Congress passed the Endangered Species Act with the laudable goal of preserving wildlife populations facing the possibility of extinction. Unfortunately, those best laid plans have been derailed by a variety of factors, not the least of which is frivolous and obstructive litigation by anti-hunters.

When a species is listed as threatened or endangered, federally-mandated land use restrictions take effect. And since over 1300 species have been listed on the ESA, it is safe to say these stringent federal land-use limitations have limited the use and enjoyment of a lot of private property throughout the nation.

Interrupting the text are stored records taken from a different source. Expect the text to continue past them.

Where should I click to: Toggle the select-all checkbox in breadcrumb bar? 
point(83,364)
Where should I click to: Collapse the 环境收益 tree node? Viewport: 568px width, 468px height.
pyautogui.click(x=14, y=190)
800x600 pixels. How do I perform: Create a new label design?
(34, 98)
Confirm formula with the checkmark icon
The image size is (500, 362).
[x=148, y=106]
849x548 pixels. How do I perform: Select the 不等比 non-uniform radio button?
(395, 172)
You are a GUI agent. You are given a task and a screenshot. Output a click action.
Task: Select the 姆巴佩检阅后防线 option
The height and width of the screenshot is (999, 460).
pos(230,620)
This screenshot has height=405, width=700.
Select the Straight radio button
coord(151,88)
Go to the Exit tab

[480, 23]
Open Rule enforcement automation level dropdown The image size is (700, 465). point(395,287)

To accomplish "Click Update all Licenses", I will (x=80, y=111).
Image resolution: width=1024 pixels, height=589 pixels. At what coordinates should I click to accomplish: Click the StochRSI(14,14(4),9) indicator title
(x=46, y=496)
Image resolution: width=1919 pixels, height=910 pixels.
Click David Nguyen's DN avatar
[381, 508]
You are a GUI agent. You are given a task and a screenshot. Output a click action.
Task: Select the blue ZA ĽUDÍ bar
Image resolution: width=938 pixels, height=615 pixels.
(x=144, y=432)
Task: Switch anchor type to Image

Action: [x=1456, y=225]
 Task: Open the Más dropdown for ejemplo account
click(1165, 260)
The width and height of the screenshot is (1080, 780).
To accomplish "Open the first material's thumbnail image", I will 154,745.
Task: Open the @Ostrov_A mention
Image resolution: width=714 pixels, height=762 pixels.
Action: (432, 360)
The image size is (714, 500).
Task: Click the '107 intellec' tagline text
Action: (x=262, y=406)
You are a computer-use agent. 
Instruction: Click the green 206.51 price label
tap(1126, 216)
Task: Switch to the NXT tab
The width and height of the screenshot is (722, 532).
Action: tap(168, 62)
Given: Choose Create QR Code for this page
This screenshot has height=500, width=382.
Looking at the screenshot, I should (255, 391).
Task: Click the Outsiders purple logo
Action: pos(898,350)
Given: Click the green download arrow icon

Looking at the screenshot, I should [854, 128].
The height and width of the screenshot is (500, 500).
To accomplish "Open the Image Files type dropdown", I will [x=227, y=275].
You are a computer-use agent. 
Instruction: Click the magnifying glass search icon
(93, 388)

Worse yet, the restrictions are not working. Rather than a tool to help species recover, the ESA has been hijacked by radical environmentalists and animal rights zealots to mire US Fish & Wildlife in expensive and perpetual litigation, siphoning off resources that could have been used to actually help animals.

But that’s not all. The anti zealots get another benefit from their legal shell game. While the slow wheels of justice turn, virtually all land use of the habitat in question is restricted or completely banned until the question is sorted out in the courts. All the while, resources that could be used for species recovery are wasted on lawyers and expert witnesses. A great example was the Yellowstone grizzly bear.

The grizzly bear was listed as threatened under the Endangered Species Act in 1975. In 1982, a group of interested stakeholders, including a number of anti hunting groups like Friends of Animals, approved a Grizzly Bear Recovery Plan, which set “recovery” of the Yellowstone bears at 500. In 2007, the growing bear population exceeded the target of 500, and US Fish & Wildlife moved to have the bears delisted from the ESA. But instead of celebrating grizzly bear recovery, the anti-hunters reneged and filed for an injunction to stop the delisting.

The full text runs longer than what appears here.